SUPPLIED MATERIAL:
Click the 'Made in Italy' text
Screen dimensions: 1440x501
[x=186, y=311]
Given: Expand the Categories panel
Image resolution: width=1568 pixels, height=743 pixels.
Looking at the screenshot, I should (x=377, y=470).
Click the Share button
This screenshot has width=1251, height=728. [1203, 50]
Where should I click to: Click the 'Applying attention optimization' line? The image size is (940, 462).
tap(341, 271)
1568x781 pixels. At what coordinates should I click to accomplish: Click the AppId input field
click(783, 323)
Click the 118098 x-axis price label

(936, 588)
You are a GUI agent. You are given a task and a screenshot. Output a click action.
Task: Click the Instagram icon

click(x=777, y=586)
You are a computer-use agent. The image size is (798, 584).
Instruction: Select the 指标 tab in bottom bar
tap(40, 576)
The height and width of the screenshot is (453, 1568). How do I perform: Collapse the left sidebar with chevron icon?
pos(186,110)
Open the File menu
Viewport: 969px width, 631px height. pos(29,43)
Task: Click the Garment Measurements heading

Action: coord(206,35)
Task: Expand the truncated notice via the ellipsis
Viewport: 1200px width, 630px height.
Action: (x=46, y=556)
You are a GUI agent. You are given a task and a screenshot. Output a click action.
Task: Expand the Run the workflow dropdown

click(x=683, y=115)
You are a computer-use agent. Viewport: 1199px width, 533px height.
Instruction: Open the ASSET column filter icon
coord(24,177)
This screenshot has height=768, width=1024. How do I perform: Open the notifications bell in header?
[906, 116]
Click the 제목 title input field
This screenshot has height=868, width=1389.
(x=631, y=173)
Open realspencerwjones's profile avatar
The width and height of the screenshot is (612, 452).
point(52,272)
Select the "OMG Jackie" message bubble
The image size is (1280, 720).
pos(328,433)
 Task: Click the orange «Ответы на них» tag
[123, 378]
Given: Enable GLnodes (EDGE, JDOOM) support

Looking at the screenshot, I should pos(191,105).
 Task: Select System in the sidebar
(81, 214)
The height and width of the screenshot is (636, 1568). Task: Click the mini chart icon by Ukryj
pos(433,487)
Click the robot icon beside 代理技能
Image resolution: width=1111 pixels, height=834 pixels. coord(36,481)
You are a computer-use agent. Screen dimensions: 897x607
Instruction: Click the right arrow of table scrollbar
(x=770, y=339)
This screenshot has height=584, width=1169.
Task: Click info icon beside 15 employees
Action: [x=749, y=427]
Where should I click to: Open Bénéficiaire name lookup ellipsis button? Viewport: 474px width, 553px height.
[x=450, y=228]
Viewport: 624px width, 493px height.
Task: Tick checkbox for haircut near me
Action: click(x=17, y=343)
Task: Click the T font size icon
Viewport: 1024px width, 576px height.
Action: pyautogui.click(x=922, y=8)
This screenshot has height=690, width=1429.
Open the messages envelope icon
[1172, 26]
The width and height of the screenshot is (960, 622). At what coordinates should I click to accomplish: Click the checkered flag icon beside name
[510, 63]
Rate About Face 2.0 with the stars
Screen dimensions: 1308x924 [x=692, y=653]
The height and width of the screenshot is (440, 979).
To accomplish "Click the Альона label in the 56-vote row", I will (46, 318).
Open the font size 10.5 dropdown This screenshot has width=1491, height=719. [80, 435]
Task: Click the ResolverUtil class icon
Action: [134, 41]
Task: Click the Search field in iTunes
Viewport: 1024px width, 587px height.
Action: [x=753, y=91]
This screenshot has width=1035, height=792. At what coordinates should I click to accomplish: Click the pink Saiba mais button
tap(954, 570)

DIRECTIONS:
Your answer should be every line above that contains the word "agent".

EXERCISE ANSWER:
You are a GUI agent. You are given a task and a screenshot. Output a click action.
You are a computer-use agent. The image size is (798, 584).
You are a GUI agent. You are given a task and a screenshot. Output a click action.
You are a computer-use agent. Viewport: 1199px width, 533px height.
You are a computer-use agent. Screen dimensions: 897x607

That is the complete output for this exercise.